#### [Assignment 1]
Reproduce word for word the portion of the executive compensation excerpt starting at "Because your vote" and ending at "of our Named Executive Officers.".
#### [Assignment 2]
Using the executive compensation excerpt, explain in one to three sentences why the Board decided to hold the advisory vote on Named Executive Officer compensation every year.

#### [Source extract]

----------

The Company seeks your non-binding advisory vote and asks that you support the compensation of our Named Executive Officers as disclosed in the Compensation Discussion and Analysis section (the “CD&A”) and the accompanying tables contained in this Proxy Statement. At our 2017 Annual Meeting of Stockholders, our stockholders indicated on an advisory basis their preference that advisory votes to approve the compensation of our Named Executive Officers occur every year. Taking into account the non-binding advisory input of our stockholders and other relevant factors, our Board has determined to hold this advisory vote every year. The affirmative vote of the holders of a majority of the shares present in person or represented by proxy and entitled to vote is required to approve the non-binding advisory vote of compensation paid to our Named Executive Officers. If you abstain from voting on this proposal, your abstention will have the same effect as a vote against the proposal.
Because your vote is advisory, it will not be binding on our Compensation Committee. However, our Compensation Committee will review the voting results and take them into consideration when making future decisions regarding executive compensation for our Named Executive Officers. We urge you to read the CD&A, which begins on page 28 of this Proxy Statement, and other sections of this Proxy Statement that provide additional details on our executive compensation, including our compensation philosophy and objectives and the 2018 compensation of our Named Executive Officers.

----------

#### [Records provided]
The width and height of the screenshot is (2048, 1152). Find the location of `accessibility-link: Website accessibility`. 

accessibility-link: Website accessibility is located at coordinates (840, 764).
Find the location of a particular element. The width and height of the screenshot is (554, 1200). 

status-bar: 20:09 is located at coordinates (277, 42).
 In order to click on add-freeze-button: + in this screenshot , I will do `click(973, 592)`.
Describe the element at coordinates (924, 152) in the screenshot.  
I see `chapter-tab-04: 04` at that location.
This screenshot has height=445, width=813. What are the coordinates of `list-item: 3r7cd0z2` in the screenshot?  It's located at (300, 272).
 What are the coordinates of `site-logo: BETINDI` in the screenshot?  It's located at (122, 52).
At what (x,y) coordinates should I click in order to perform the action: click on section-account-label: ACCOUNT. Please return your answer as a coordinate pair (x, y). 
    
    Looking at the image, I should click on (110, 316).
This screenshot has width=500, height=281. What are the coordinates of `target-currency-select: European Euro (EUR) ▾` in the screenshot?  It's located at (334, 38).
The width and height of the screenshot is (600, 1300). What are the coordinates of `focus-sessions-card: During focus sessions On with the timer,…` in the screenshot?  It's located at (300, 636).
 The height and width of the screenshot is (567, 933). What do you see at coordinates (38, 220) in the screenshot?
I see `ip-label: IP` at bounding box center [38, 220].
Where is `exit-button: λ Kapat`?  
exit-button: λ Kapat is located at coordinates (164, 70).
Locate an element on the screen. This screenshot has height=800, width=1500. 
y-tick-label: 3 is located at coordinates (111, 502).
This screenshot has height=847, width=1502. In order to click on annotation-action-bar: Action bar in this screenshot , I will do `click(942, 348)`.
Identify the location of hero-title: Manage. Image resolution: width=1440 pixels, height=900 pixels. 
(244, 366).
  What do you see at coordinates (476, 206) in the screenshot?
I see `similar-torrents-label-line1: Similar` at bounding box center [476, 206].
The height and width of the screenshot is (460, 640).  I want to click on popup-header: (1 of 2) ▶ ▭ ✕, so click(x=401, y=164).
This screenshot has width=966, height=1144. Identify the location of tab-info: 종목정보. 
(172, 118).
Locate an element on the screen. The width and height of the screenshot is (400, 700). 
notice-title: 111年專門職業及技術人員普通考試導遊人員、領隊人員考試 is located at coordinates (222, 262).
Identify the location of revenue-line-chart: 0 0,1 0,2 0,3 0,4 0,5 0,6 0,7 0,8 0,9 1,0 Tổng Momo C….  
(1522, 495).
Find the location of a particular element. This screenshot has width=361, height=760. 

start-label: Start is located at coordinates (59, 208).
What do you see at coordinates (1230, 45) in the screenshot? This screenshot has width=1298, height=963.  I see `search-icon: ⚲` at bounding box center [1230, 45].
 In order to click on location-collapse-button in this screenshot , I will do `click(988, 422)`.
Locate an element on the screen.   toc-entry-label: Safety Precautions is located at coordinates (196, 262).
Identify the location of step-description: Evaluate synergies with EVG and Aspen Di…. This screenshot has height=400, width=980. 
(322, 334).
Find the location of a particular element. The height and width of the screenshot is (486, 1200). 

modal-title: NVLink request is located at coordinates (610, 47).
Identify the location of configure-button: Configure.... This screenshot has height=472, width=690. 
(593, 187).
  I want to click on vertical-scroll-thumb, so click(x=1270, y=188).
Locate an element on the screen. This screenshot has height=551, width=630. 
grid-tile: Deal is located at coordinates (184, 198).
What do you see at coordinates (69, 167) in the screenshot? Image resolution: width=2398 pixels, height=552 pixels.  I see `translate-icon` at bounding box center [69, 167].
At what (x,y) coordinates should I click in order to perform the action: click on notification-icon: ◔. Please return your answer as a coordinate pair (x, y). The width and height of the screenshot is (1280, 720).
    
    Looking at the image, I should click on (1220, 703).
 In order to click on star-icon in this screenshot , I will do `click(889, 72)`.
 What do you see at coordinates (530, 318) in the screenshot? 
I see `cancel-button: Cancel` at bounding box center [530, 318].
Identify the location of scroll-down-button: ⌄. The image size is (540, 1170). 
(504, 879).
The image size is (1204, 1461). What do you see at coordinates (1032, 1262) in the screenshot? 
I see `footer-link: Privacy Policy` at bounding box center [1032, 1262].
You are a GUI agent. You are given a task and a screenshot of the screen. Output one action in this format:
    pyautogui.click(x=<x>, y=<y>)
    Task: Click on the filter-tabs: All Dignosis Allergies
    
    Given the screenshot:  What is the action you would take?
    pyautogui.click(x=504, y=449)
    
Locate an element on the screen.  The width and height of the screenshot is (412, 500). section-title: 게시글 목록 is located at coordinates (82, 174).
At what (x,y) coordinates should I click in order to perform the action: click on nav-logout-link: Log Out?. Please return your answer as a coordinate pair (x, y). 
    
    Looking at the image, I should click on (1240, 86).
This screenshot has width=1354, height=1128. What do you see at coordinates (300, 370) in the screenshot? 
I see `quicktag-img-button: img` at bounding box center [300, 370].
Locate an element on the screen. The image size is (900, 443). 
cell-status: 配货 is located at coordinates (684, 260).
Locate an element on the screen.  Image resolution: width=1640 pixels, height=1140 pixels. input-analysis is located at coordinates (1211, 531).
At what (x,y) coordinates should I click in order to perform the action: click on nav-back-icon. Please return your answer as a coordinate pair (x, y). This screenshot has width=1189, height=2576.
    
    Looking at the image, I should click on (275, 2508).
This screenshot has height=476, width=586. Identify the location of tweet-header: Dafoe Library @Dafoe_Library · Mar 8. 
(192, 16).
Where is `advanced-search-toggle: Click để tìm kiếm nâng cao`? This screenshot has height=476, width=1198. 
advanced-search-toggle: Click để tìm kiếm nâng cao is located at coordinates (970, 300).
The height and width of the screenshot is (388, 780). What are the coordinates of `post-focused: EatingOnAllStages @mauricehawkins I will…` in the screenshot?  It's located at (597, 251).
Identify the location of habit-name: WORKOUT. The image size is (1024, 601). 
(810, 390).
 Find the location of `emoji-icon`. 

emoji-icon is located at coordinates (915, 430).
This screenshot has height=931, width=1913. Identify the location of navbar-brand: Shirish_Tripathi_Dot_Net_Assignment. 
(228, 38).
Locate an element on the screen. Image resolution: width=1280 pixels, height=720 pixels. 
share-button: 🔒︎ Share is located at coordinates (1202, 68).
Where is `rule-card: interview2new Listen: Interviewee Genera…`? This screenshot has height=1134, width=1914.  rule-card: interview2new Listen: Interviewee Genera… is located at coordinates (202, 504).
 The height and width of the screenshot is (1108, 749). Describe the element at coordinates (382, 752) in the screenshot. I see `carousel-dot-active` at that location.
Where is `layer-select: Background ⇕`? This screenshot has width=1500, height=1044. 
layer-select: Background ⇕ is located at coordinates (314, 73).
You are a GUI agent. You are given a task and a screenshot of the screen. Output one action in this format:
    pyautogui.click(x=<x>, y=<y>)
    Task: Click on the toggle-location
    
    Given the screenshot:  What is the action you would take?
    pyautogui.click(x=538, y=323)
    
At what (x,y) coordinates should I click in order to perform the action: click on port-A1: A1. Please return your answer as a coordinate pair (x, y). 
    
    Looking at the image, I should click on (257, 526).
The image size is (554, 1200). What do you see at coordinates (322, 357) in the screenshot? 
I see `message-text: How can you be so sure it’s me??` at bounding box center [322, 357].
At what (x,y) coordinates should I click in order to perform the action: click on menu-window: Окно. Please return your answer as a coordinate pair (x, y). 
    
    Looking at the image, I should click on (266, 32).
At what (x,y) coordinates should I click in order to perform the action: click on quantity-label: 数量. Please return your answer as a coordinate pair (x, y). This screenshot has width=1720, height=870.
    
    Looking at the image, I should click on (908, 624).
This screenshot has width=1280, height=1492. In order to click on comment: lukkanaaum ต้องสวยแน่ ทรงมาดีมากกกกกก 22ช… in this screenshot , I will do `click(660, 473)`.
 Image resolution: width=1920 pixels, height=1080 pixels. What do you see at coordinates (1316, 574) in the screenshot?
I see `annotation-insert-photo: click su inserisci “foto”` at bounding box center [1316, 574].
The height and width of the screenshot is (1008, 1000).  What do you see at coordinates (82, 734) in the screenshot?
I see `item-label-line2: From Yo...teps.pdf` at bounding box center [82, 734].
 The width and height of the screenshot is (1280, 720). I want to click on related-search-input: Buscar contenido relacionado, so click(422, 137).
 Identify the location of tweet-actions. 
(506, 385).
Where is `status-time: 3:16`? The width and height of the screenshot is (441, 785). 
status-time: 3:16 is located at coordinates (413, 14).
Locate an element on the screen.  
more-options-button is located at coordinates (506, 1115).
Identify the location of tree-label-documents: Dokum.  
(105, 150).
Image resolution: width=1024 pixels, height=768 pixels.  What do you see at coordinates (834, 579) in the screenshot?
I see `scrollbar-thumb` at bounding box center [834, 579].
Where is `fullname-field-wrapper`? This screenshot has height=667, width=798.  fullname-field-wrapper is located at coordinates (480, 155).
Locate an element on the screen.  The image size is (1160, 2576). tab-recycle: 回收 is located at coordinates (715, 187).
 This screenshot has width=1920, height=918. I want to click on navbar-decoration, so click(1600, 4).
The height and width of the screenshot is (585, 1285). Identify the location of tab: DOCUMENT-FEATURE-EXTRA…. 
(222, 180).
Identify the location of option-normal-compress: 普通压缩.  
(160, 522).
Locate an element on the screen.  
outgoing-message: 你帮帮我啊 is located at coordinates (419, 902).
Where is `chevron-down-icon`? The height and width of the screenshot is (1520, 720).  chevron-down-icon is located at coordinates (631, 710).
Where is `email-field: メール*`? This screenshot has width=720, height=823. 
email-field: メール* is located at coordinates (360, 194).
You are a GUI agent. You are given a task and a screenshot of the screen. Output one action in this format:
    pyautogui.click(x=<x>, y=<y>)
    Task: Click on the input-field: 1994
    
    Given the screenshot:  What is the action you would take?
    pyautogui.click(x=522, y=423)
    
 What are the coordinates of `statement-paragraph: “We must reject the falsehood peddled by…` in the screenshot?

----------

#### [Written response 1]
Because your vote is advisory, it will not be binding on our Compensation Committee. However, our Compensation Committee will review the voting results and take them into consideration when making future decisions regarding executive compensation for our Named Executive Officers. We urge you to read the CD&A, which begins on page 28 of this Proxy Statement, and other sections of this Proxy Statement that provide additional details on our executive compensation, including our compensation philosophy and objectives and the 2018 compensation of our Named Executive Officers.

#### [Written response 2]
The Board decided to hold the vote every year after considering the non-binding advisory input of stockholders and other relevant factors. At the 2017 Annual Meeting of Stockholders, stockholders had indicated on an advisory basis that they preferred these votes to occur every year.